Lately I’ve been applying some of the wisdom that I’ve absorbed from social media gurus to my blog and a few of the other platforms I use. You may notice some changes over the next few days/weeks or however long it takes me to get around to implementing them.

I try and read books and blogs by these established experts as part of my regular writer/publisher training. It keeps me current and hopefully helps more than hinders my internet presence. Right now I’m reading Platform by Michael Hyatt. I’ve been reading Michael’s blog for a few years now and this book takes some of his valuable experience running one of the bigger blogs on the internet and makes the information easy to access in a single book.

I’ve also read books by Guy Kawasaki – Enchantment, Chris Anderson – The Long Tale and Chris Brogen – Trust Agents. All of these books can help you focus your efforts online and understand the rapid change that is defining the internet these days.

If you are a writer, you should probably read these books and think about how you can apply their lessons to your writing life. You can start by following them all on Twitter and Google +.

2 thoughts on “Blog Tweaks and Fine Tuning My Social Presence”

  1. Fascinating. I suppose we all change over time to some extent. I used to be a film maker, now I work in IT and write fiction in my spare time. People who knew me ten years ago probably thought I’d be making movies the rest of my life. I know I sure did.

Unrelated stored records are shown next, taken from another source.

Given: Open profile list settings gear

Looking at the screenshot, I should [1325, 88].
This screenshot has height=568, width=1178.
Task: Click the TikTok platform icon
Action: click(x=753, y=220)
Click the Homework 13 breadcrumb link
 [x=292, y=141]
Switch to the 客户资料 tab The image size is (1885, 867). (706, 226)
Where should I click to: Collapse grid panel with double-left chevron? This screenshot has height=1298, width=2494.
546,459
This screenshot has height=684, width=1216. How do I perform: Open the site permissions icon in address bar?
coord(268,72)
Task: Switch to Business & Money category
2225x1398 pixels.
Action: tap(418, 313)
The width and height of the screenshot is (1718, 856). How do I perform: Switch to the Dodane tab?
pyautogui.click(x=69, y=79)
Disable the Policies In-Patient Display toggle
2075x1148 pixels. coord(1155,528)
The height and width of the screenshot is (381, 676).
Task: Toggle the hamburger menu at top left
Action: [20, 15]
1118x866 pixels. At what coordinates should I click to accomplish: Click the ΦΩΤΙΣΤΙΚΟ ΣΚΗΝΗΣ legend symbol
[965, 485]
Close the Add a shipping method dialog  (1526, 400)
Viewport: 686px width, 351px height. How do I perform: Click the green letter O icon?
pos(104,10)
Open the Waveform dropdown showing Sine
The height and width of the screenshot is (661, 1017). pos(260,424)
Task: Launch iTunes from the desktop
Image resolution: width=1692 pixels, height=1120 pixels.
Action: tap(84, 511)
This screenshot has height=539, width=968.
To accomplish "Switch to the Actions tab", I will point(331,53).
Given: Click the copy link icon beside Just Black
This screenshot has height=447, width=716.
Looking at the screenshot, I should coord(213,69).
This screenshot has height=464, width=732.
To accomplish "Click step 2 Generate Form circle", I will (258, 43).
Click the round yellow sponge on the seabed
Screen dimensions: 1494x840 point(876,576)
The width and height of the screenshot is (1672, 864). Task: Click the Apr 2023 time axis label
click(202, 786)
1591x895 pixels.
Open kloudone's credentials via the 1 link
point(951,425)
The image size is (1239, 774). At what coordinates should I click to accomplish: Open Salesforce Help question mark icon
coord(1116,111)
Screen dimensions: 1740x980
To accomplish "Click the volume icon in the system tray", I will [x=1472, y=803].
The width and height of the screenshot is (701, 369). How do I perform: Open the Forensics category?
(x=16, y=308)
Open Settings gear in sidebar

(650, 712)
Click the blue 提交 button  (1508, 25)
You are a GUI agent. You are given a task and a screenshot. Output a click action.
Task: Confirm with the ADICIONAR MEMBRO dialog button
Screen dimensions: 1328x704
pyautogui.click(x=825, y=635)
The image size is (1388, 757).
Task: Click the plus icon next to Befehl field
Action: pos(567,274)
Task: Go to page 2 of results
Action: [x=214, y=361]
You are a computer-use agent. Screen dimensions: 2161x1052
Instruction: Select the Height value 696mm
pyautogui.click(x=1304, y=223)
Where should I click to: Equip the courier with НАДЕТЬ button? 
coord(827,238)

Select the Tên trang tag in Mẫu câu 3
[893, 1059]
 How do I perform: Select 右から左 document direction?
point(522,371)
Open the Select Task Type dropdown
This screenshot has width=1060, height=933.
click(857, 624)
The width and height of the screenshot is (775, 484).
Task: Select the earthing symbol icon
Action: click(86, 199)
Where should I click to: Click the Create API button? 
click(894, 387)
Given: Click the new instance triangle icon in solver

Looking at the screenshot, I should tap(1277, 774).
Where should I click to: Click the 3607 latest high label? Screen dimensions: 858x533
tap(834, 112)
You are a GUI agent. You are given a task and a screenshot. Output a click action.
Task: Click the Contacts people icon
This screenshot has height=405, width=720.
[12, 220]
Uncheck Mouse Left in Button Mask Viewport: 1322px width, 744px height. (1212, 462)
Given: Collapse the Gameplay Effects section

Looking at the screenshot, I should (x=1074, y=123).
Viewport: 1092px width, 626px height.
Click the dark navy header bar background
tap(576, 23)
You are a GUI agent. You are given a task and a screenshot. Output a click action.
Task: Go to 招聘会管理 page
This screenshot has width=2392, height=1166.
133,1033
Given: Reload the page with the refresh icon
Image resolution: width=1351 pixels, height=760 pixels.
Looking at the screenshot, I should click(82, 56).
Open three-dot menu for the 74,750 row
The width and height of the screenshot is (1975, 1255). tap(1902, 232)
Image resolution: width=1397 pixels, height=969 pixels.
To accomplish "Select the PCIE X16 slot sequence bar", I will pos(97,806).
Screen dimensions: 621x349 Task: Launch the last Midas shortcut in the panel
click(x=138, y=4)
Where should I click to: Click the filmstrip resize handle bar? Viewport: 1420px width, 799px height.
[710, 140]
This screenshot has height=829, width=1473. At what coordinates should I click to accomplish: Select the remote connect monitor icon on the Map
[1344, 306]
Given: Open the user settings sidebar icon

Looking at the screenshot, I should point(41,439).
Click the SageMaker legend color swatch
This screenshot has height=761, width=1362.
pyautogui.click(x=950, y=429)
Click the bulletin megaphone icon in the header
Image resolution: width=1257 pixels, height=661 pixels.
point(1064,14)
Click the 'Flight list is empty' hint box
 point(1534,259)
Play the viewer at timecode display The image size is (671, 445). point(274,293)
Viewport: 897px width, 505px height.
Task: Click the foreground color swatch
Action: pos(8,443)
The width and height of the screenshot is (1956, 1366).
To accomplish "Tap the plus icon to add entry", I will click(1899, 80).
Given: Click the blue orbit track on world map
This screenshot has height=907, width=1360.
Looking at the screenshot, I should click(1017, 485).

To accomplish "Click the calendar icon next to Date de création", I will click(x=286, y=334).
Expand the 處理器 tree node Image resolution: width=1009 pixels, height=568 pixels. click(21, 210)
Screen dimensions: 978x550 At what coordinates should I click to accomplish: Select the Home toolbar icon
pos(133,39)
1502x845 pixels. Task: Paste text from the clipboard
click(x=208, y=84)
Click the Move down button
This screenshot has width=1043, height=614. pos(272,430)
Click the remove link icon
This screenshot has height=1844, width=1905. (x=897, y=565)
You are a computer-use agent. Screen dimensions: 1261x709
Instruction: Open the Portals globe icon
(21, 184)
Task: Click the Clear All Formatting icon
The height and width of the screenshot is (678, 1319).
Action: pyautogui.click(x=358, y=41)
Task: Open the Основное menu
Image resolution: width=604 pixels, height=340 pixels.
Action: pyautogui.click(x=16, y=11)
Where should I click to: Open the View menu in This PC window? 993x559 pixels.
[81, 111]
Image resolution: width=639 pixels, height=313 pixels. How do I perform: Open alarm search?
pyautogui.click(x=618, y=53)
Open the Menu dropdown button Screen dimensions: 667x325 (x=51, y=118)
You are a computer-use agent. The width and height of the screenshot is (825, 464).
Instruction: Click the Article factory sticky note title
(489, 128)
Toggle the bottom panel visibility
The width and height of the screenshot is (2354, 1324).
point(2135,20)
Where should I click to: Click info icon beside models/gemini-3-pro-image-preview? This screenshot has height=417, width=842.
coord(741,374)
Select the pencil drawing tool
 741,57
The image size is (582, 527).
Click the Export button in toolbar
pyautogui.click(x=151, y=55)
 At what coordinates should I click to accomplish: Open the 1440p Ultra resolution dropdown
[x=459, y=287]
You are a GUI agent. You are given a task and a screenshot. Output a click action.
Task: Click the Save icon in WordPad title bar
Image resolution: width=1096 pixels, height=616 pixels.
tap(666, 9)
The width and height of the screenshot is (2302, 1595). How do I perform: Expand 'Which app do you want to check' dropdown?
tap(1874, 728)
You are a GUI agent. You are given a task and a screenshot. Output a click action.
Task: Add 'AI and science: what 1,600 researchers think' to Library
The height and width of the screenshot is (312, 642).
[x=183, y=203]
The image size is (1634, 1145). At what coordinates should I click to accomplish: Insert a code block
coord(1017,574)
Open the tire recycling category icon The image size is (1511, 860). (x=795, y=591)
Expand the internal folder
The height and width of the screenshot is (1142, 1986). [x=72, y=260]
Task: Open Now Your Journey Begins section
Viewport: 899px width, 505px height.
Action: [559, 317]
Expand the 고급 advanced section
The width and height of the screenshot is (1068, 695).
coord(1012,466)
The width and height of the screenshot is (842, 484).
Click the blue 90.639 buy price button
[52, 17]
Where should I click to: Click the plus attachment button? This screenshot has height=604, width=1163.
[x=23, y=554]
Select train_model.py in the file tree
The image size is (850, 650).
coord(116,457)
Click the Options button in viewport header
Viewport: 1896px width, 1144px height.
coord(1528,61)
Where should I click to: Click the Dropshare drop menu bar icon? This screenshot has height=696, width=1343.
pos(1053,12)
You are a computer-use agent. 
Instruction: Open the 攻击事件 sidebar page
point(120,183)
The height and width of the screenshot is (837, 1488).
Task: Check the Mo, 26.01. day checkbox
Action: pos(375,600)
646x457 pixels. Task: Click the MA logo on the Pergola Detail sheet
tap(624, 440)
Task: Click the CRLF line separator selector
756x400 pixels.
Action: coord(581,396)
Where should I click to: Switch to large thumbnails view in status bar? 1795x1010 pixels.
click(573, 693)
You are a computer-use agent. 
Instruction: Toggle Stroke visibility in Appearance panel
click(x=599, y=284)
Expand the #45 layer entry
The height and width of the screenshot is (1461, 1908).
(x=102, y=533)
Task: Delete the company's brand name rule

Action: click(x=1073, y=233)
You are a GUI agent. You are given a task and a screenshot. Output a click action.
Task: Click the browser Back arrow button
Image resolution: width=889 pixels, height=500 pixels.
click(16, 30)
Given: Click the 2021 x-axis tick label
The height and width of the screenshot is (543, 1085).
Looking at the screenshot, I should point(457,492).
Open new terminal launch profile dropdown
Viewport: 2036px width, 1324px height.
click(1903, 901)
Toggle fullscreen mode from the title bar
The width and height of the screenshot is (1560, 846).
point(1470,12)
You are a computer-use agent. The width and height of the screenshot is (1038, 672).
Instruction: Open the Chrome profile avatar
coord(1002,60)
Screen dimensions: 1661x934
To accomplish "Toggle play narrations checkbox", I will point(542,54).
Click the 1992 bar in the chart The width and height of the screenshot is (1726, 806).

    Chris is very good at what he does now, so I guess we can be thankful he’s found his bliss. This sort of reminds me of the baseball player Ichiro Suzuki, who plays for the Seattle Mariners. People who have watched him in batting practice say he can hit homers all day long yet during games, he only gets base hits. But his position as lead off hitter in the line-up requires him to be on base. So that’s what he does. Maybe Chris realized that hitting homers was not where he was most likely to earn a paycheck and so he just gets on base now. Okay, I’m still way into baseball at the moment. Sorry.

  2. Not entirely related, but just a side note: I used to be in an online writing group with Chris Brogan (we’re talking about 7 years ago). He was a phenomenal fiction writer. When I saw that he’d “made it” in his current non-fiction endeavors, I sent a message via his site asking if he still wrote fiction. I got a snarky response from someone and the answer was a definitive “no”. It was such a let down.